How would you create a DataFrame that had just the books that start with "Android" from the titles table?

What about selecting titles published in or after 2017 that are at least 3rd edition?

And the 4 smallest edition numbers?

## Joins

Now we'll take a look at joins, starting with the small author_ISBN table.  (ISBNs are codes that uniquely identify books.)

In [None]:
pd.read_sql("SELECT * FROM author_ISBN", connection)

The provided author_ISBN table is somewhat cryptic as-is, but its id column refers to an author from the author table.  (This makes the id in the author_ISBN table a "foreign key."  In the table where it uniquely identifies authors, the id is the "primary key.")  The query can "join" multiple tables and use this key to match the data.

In [None]:
pd.read_sql("""SELECT first, last, isbn 
               FROM authors
               INNER JOIN author_ISBN 
                  ON authors.id = author_ISBN.id
               ORDER BY last,first""", connection)

Notice that isbn was not in the authors table, but we could include it because we were performing the INNER JOIN.  There are also a lot more entries here than in the authors table, which only listed each author once.  The database's use of tables helps it avoid redundancy in how it's using memory.

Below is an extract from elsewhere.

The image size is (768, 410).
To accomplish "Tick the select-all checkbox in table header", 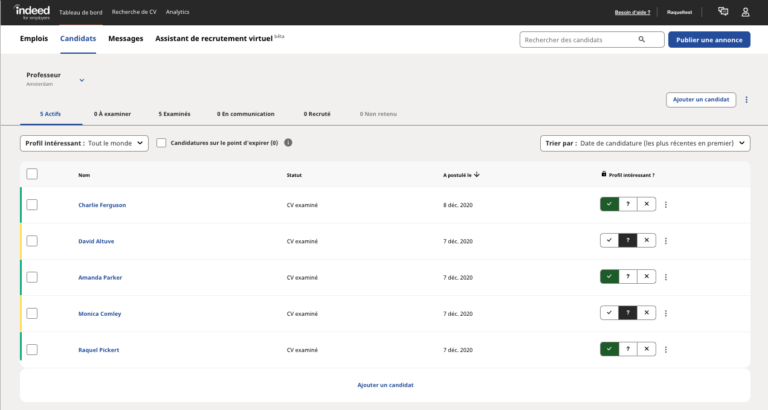I will (32, 174).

We can join across multiple tables in this way, but if columns appear in multiple tables, like isbn here, we have to be careful to specify which table the columns belong to, as in the SELECT below.  Otherwise, we'll get an error saying the query was ambiguous.

In [None]:
pd.read_sql("""SELECT first, last, titles.isbn, title
               FROM authors 
               INNER JOIN author_ISBN 
                  ON authors.id = author_ISBN.id
               INNER JOIN titles
                  ON author_ISBN.isbn = titles.isbn
               ORDER BY last,first""", connection)

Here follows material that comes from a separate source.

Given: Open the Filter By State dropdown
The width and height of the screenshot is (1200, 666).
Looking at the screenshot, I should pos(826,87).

Besides INNER JOIN, SQL supports a few other joins that differ in how they treat missing data.  In an INNER JOIN, only records with keys in both tables are joined.  In a FULL JOIN, aka FULL OUTER JOIN, all records are surfaced, but null values are given for missing data when one side is present and the other is not.  A LEFT JOIN or a RIGHT JOIN privileges the first or second table, showing all entries for that table and giving null values when the other table doesn't have a match.  On the whole, INNER JOIN is probably the most useful.

# Inserting, changing, and deleting data

It's also possible to insert data into the table with SQL.  The object that does this is called a cursor, and it can generally be used to interact with the database in specific places.  An INSERT INTO can add a line, while an UPDATE can update the values of a particular row.

In [None]:
cursor = connection.cursor()
cursor = cursor.execute("""INSERT INTO authors (first, last)
                           VALUES ('John', 'Doe')""")

pd.read_sql("SELECT * from authors", connection)

In [None]:
cursor = cursor.execute("""UPDATE authors SET first='Jane' WHERE first='John' AND last='Doe'""")
pd.read_sql("SELECT * from authors", connection)

You can also delete entries from the database with DELETE FROM.

In [None]:
cursor = cursor.execute("DELETE FROM authors WHERE first='Dan'")
pd.read_sql("SELECT * from authors", connection)

Out of all of these commands, SELECT and WHERE are the commands you're most likely to interact with, pulling the data you want and then manipulating the data on your own end within the DataFrame.  These useful basic operations are also the ones you'd be likely to use in a big distributed database.

When you're done with the SQL connection, you should close it.

In [None]:
connection.close()

# Dremel, BigQuery, Drill

Google uses a SQL interface to its logs, called Dremel.  It made available a public version of Dremel roughly 10 years ago, and Apache's version of it is called Drill.  The queries in these systems use standard SQL with only slight changes, but the search for the answer to the query is distributed across many servers, allowing a very parallel search for the query results.  The speed requires several optimizations in how the data is stored, such as storing the columns together in storage instead of storing complete records together.  But the user only needs to know the SQL commands to successfully use it.

While it seemed at first as if Big Data might not use SQL, big players like Google use it to interact with their data in a structured way.